In addition to carefully monitoring the growth of the yeast culture, it is also important to take steps to ensure that a carbon source is consistently available to the yeast at all times, and that at no time does the culture become starved for carbon source. The inventors have found that if the glucose was added only at the beginning of growth, the culture became starved for glucose at the end of the growth period. Continued addition of glucose during the growth phase, and in particular, immediately prior to addition of substrate, however, has been found to be helpful in boosting the productivity of the culture.

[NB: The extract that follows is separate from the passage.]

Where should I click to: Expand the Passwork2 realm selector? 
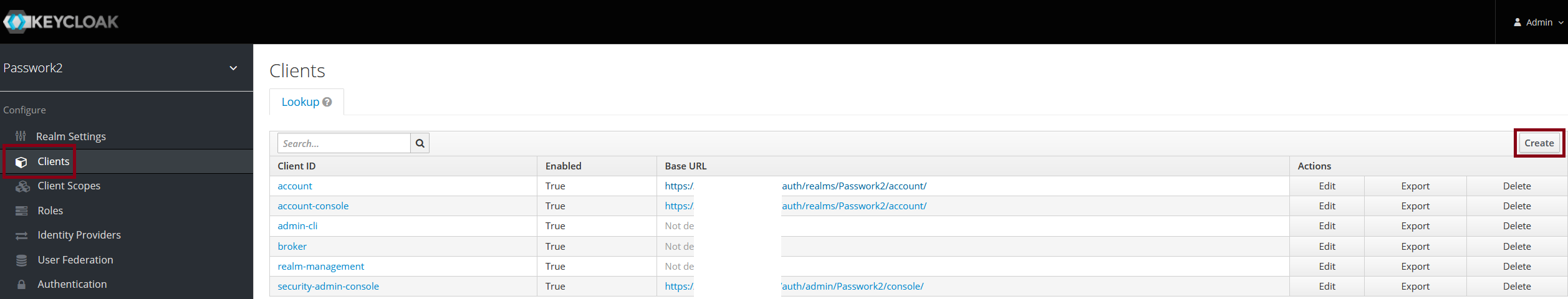(x=233, y=68)
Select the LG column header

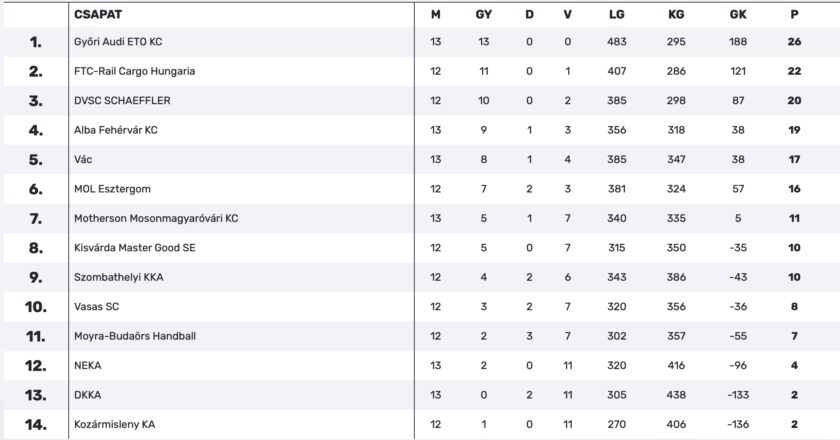(x=617, y=14)
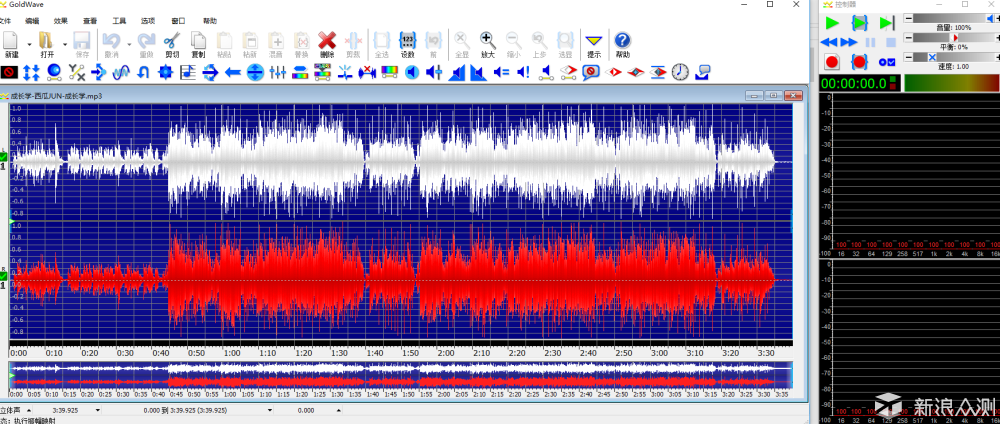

Therefore, an important element of the present invention which is beneficial for obtaining high productivity is the practice of withholding a portion of the total amount of carbon nutrient from the initial culture medium and adding a carbon source continuously over the growth period. This technique is known as fed-batch growth.

We have observed that shortly after the point of maximum growth rate, whether glucose has been continuously added or not, the glucose in the growth medium is depleted (i.e., there is no measurable glucose remaining). With simple batch growth, there is no more glucose available to the yeast from this point until continuous glucose addition is started in the conversion phase. With fed-batch growth, glucose is still being added continuously throughout the rest of the growth phase and throughout the conversion phase. Therefore, even though there is no measurable glucose concentration in the fermenter after the period of maximum growth (because it is rapidly consumed by the very active yeast culture), the yeast is always supplied with some glucose and is not permitted to starve with respect to the carbon source.

TABLE 1______________________________________Advantage of Fed-Batch Growth in Increasing Diacid Productivity. Batch (B) Length of or Productivity Temp Growth Fed-Batch of Diacid Experiment (.degree. C.) Phase (h) (FB) Mode.sup.1 (g/L/H)______________________________________A 33 12 B 1.02 B 33 12 FB 1.17______________________________________ .sup.1 Fed-Batch glucose feed rate = 1.1 g/L/h.

Experimental data show the advantage of fed-batch growth as shown in Table 1. Cells grown under fed-batch growth conditions, with other conditions being similar, yielded higher amounts of diacid product per liter per hour than cells grown under regular batch growth conditions.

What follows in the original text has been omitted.